I can’t tell you how much I enjoy talking to you. I look forward to our next “first Saturday” already.

Regarding Christ’s claims to being divine Savior, you ask, as many have, “He was a madman, a consummate liar, or in fact the One Savior: So which is it?”

The far more obvious assumption, which better satisfies Ockham’s razor, is that there were many Christs. First century Judea was teeming with spiritual adventurers eager to cash in on the prophecy of an imminent savior of the Jewish nation, which faced an existential crisis in the first century. The common name “Christ” alone opens up the field for any John Smith, to say nothing of Eesa, Eashoa, Joshua, Yahshua, Yehoshua, Yeshu, Hoshea and Eesho M’sheeka, which are all plausible cognates. But more decisively, how else to explain the many contradictions in the utterances and life of the Christs? Was he born in Bethlehem or Nazareth? Was his father’s name Jacob, or was it Heli? Did he go to Egypt as a child, or not? Was his first sermon on a mount, or was it on a plain? Did he raise the daughter of Jairus from the dead, or merely heal her? Did he cast out a demon from a Canaanite woman, or was she a Syrophoenician? Consider: He was in favor of the sword, and he was not; he told men to love their enemies, and advised them to hate their friends; he preached the doctrine of forgiveness, and called men a generation of vipers; he announced himself as the judge of the world, and declared that he would judge no man; he taught that he was possessed of all power, but was unable to work miracles where the people did not believe; he was represented as God and did not shrink from avowing, “I and my Father are one,” but in the pain and gloom of the cross, he is made to cry out in his anguish: “My God, my God, why hast Thou forsaken me?” And how singular it is that these words, reputed as the dying utterance of the disillusioned Christ, should be not only contradicted by two Evangelists, but should be a quotation from the twenty-second Psalm! The answer to all these either/or questions regarding historical statements of Jesus is “yes, both” only if there were many Christs. Every third-party claim for a historical Jesus is inconclusive, not just because of the many cases of interpolation, but because the proliferation of numerous Jesuses did not seem remarkable even in Jerusalem, much less to contemporary historians.

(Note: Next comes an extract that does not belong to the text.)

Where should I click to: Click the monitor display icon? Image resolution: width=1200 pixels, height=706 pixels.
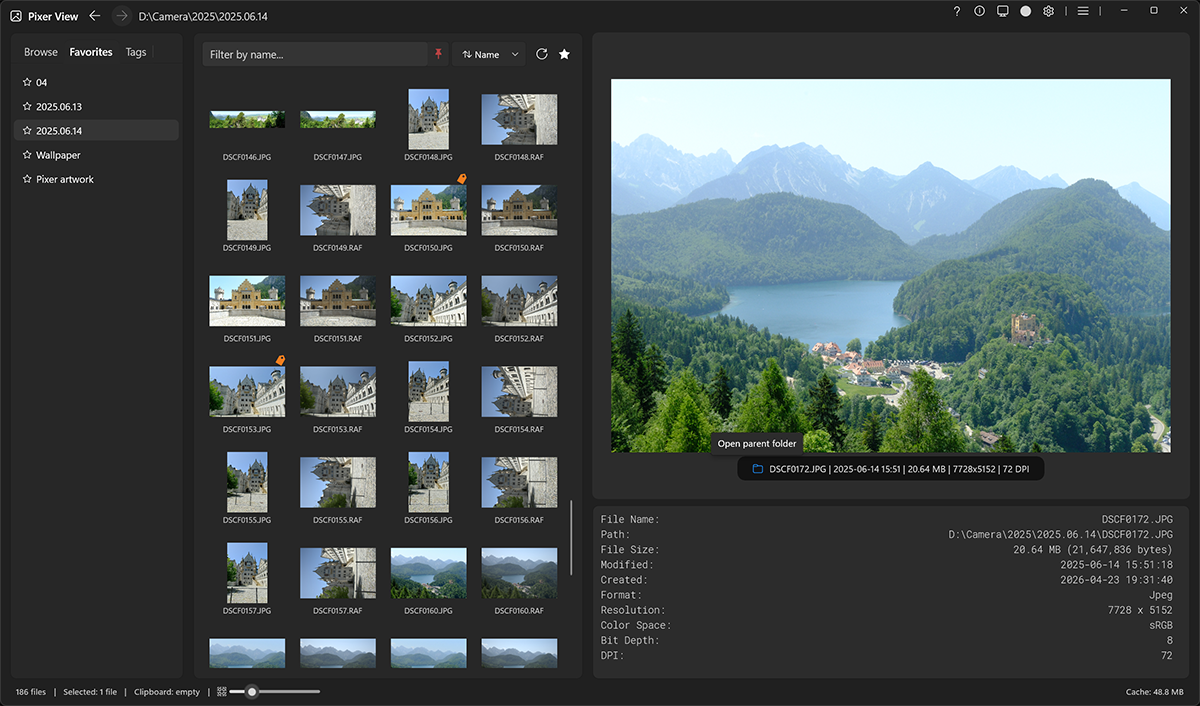(x=1003, y=11)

So the question then becomes, “Were they madmen, consummate liars, or in fact the Multiple Saviors?" And the answer is: None of the above. They were products of the historical crisis facing the Jews in the first century, who all knew of a prophetic Savior who would deliver them from annihilation. In spite of the cherry-picking by Church Fathers from the assortment of available Jesuses to get a barely theologically cogent Christ, the contradictions in the historical record remain.

My primary inspiration for this idea is Did Jesus Really Live? by Marshall J. Gauvin. However, Gauvin only suggests this alternative, and I find no other scholar explicitly advancing this idea, as plausible and forceful as it seems to me.

One day we’ll make it to my ultimate response to these questions, which to state briefly is: Even if Christianity is historically false, it may yet hold an architectonic truth that makes it indispensable.